Meeting of the Parliament 01 December 2015
I accept the minister’s explanation but, having sat all day yesterday waiting to get the response, I would probably have been better just to ignore the information that came in. I am just making a general point on an issue that I feel quite strongly about.
Part 1 was generally accepted by witnesses, as the proposed controls and restrictions on the sale of nicotine vapour products such as e-cigarettes more or less mirror the current statutory restrictions on the sale of tobacco products. On balance, I think that that is sensible because, although it is accepted that NVPs do not have the same harmful effects on health as tobacco, the evidence base on long-term harm is still developing. Therefore, a proportionate and balanced approach to their availability for sale seems wise, although they undoubtedly have a place as a smoking cessation tool, alongside trained support.

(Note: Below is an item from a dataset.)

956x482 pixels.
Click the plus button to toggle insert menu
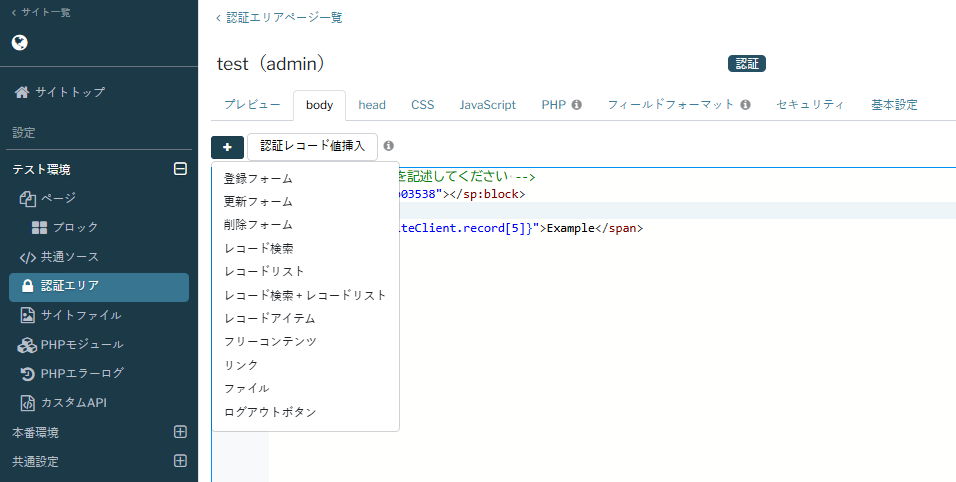(x=227, y=147)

The committee was concerned, however, that, due to the current cost and complexity of registering an NVP as a medicinal product, it is unlikely that many will be registered as such, which puts into question their use as smoking cessation aids. I hope that the industry will pursue that matter further with the Medicines and Healthcare Products Regulatory Agency.

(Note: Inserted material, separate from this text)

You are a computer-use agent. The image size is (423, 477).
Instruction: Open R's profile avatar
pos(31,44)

It is prudent that retailers should have to register their intention to sell NVPs, although there might be some on-going disagreement about whether there should be separate registers for the two types of product, with one register that includes tobacco and NVP retailers, as the bill stipulates, or, indeed, one register that covers those who sell any age-restricted products, as tentatively suggested by the committee. The Government intends to provide a clear separation between NVPs and tobacco products on the website where the register is held. That is because, as I said, on current evidence, the former are considerably safer than tobacco. I think that that approach will be welcomed.
With regard to banning smoking in hospital grounds, it is right to introduce enforceable legislation because, although most if not all health boards already forbid smoking on their premises, and most people respect that, it is not a statutory requirement. As the bill progresses through Parliament, there is likely to be further debate on whether the enforceable ban on smoking should be a ban in an area that is defined by regulation as the same distance from hospital buildings for all hospital grounds, as proposed by the Government, or an area that is defined by each health board specifying its own legally enforceable perimeter, as suggested by the committee. There is also discussion to be had about possible exemptions, particularly for mental health patients.
As I said at the outset, the general principles in part 1 seem to be acceptable to most people who have engaged with the committee. Parts 2 and 3 are more controversial, with the Law Society of Scotland, the British Medical Association and the Royal College of Nursing among those who have expressed reservations. Those who are opposed to the duty of candour do not think that legislation is the way to create a culture of openness in the NHS and they emphasise that there are already requirements to be honest with patients about their treatment and any failings that occur. They feel that an apology for shortcomings is more meaningful if it is given spontaneously rather than as the result of a legally enforced duty.
Also, because harm in this context is not specifically defined, they feel that the duty is too broad and could encompass very minor events that it is not intended to cover.